Alcuni ex oggi si presentano alla città con la voglia di ripartire ma di non fare gli errori del passato. Il passato non è rappresentato da Pasquale Casillo. Io ho dato tanto e tanto ho ricevuto. Amore dalla gente comune; odio dai miei amici imprenditori, dal mondo di mezzo e da una amministrazione comunale che vedeva il suo massimo rappresentante uomo garante dei palazzinari e Sindaco della Città. Forse un più che latente conflitto di interesse c’è stato. Peccato che nessuno se ne sia accorto.
Lo struzzo affossa la testa nella sabbia quando non vuole vedere e/o sentire o, quando ha paura.
Io la testa l’ho tenuta sempre dritta sul collo a costo di perire quando qualche sconsiderato mi attinse con un casco perché non avrebbe visto (gratis) il Foggia l’anno successivo.
Fui costretto a abdicare anche a causa di coloro che fomentarono la folla e organizzarono manifestazioni e cortei di piazza per allontanarmi.
Oggi non mi pento di quello che sono stato e di quello che ho fatto. Ho dato lavoro a migliaia di padri di famiglia e ne sono felice. Sono un uomo libero nel pensiero e non ho debiti con la giustizia. Non posso dire lo stesso di altri!
Non giudico che è venuto dopo di me. Non tocca a me farlo. Ci sarà sempre un giudice a Berlino.
Auguro a chi si ripromette di programmare il futuro di non prescindere dal passato.
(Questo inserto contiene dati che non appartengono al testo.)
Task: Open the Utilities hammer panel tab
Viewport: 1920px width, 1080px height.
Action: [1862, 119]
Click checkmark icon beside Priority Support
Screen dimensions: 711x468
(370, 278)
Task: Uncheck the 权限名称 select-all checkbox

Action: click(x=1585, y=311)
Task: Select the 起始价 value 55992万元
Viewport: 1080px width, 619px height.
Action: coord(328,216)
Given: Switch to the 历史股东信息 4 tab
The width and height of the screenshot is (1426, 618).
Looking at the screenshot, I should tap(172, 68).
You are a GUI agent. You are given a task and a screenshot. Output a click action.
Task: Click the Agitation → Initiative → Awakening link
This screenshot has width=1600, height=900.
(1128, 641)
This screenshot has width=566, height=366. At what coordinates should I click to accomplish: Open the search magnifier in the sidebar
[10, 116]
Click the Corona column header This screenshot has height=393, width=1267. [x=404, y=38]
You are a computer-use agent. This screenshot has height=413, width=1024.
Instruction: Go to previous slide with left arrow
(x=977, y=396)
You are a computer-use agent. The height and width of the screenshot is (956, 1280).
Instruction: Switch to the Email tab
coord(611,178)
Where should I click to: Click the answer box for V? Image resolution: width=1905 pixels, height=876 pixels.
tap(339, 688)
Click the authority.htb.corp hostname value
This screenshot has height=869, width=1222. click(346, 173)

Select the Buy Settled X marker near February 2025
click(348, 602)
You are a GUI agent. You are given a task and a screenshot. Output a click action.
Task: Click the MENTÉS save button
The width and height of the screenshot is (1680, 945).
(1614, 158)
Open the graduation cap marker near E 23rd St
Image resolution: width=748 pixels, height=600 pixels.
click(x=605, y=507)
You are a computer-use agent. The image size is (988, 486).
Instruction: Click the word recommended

Non c’è futuro senza passato.Il titolo sportivo è nelle mani del Sindaco Franco Landella, il quale ha un gravoso compito, quello di individuare le persone competenti, rifugiando dagli avventurieri.
Auguro a Lui l’illuminazione divina così che, folgorato sulla via di Damasco, possa scegliere il nuovo guru che indirizzi benevolmente le sorti della squadra di calcio del futuro.
A me non resterà che aspettare che il cadavere del mio nemico attraversi quel fiume di odio che ancora tracima allagando le vie di una Città facile a dimenticare chi le fece del bene.
Pasquale Casillo
N.b. In questi giorni dopo questa mail che spero venga pubblicata andrò in televisione per mettere fine a tutte queste chiacchiere una volta per tutte, facendo nomi di magistrati e curatori incompetenti.